The starting point: Getting clear on the 30%

We all know that certain leadership traits are generically relevant across all industry contexts, functions, and verticals. For example, all strong leaders understand their weaknesses and how to compensate for them through others. We generally assume about 70% of effective leadership traits and behaviors are generalizable. The additional 30% is more specific to the cultural context of the organization and the lift required in the role (e.g., leading a transformation or turnaround). An effective executive assessment must factor in a leader’s fit to the cultural landscape in addition to the leader’s fluency in delivering the kind of impact needed (generally associated with previous track record, experience, and scope of roles). We also need to understand the plasticity of the leader—i.e., their degree of leadership agility and ability to shift and change to overcome new challenges. Best practice is taking the time (before an executive assessment takes place) to get clear on the 30%—the critical ingredients to success that are nuanced to a particular organizational context and culture. Without this, assessments risk being boilerplate and not addressing the most critical questions needed to understand fit.

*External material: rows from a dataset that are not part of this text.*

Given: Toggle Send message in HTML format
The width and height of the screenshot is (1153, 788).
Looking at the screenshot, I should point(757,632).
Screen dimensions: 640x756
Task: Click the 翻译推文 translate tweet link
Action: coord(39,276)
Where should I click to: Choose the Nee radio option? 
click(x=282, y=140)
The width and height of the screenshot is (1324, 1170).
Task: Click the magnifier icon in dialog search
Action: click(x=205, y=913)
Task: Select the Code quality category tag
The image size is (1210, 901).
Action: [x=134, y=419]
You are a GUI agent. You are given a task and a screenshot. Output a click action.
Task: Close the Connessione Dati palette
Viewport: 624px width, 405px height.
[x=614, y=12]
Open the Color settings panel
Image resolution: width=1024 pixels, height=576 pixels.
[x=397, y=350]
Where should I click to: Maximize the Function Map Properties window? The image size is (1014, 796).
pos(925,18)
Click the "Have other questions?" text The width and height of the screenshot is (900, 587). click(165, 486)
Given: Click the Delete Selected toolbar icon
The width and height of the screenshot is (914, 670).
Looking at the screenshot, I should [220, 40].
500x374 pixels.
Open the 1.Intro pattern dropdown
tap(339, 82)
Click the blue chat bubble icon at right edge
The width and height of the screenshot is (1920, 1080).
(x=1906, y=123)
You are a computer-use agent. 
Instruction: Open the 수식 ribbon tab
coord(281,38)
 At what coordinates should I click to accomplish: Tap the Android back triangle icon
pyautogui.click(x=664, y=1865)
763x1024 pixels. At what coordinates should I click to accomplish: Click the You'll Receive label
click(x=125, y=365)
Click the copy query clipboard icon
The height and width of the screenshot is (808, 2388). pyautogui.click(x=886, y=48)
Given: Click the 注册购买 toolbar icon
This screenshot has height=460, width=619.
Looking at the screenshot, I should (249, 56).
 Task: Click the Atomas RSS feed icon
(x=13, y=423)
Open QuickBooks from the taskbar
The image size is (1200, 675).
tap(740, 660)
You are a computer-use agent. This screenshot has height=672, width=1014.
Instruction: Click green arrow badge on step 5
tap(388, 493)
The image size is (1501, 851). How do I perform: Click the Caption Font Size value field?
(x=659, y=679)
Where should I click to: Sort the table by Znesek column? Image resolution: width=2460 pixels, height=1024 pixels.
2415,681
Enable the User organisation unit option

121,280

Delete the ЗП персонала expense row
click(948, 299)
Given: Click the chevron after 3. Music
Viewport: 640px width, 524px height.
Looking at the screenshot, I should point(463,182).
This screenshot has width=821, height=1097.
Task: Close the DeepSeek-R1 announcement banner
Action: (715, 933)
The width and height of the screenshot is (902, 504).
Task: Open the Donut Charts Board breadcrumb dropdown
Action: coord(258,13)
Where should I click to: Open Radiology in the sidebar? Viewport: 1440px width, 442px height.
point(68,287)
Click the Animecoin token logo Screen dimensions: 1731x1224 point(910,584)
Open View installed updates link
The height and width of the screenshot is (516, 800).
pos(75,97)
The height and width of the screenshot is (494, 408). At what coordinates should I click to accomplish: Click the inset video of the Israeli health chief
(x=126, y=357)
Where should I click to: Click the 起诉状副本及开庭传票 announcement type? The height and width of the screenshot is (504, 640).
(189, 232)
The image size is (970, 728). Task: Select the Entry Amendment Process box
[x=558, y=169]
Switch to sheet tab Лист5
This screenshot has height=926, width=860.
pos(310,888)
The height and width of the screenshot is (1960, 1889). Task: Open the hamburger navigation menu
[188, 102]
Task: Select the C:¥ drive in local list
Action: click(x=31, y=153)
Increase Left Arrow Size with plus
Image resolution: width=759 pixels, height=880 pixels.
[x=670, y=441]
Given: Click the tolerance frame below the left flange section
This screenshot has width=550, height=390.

Getting to the most critical information

I hear that busy hiring managers and HR professionals don’t have the time to read through a full executive assessment report these days and prefer a pithy summary. I fully appreciate the phenomenon of “my eyes glaze over,” or MEGO. The onus is on your assessment provider to ensure the most critical bullets are underlined and served up early . . . no argument. However, a verbal feedback to thread the needle and bring nuanced data to light is so important to getting the most from an executive assessment. The written word struggles to always paint a clear picture, connect multiple dots, and bring a person fully to life. Yet, many organizations are happy to just move on when they have their hands on a report, and a verbal feedback slips into the nice-to-have category. In my mind, a feedback to the hiring manager and head of HR is more critical than a static report. It is a chance to ask clarifying questions and, more importantly, to talk through implications for onboarding and leadership development. Ideally, it’s a planning meeting focused on setting up a new executive for success versus a data dump.

Playing insights forward

Building on the idea of an assessment debrief as a planning session, I have seen that organizations that leverage companies like RHR most effectively want to talk through myriad “what ifs” and want to get at potential leadership challenges before they become realities. They are turning assessment insights into robust onboarding plans that identify a game plan for well-known barriers to successful executive integration: role clarity, relationship building and stakeholder management, navigating the culture, accelerating learning, and identifying early wins. They are inquiring into ways to accelerate performance, whether that be via an executive-coaching relationship or exposure to a part of the business that the executive needs but doesn’t currently have. Savvy hiring managers and HR professionals know that there are no perfect candidates out there. The key is to recognize leadership gaps and bridge them thoughtfully and quickly versus hoping they’ll fix themselves.

Integrating assessment data into talent systems

Every executive assessment provides an array of data insights with the individual as the unit of analysis. However, if leaders are assessed against a common set of criteria, a holistic view of talent strengths and gaps at the cohort level begins to build. Focusing training and development on shared leadership gaps, e.g., effective team development or change management, can help an organization pinpoint and accelerate talent capabilities in line with business strategy. In addition, building a database of leaders who have been assessed enables the organization to get much clearer on its talent pipeline and bench for succession-planning purposes. Each new executive assessment provides data to gauge upticks in leadership health and capability at different organizational levels and can help pinpoint assessment criteria for future hires. For example, recognizing that a critical group of general managers are great operational tacticians but are underdeveloped as strategy developers should weigh future hiring criteria and focus the leadership-development agenda.

Great companies leverage executive assessment as a tool beyond risk mitigation. They leverage the myriad data insights each assessment unit provides to focus leadership development, accelerate performance, and track the health and depth of your succession bench.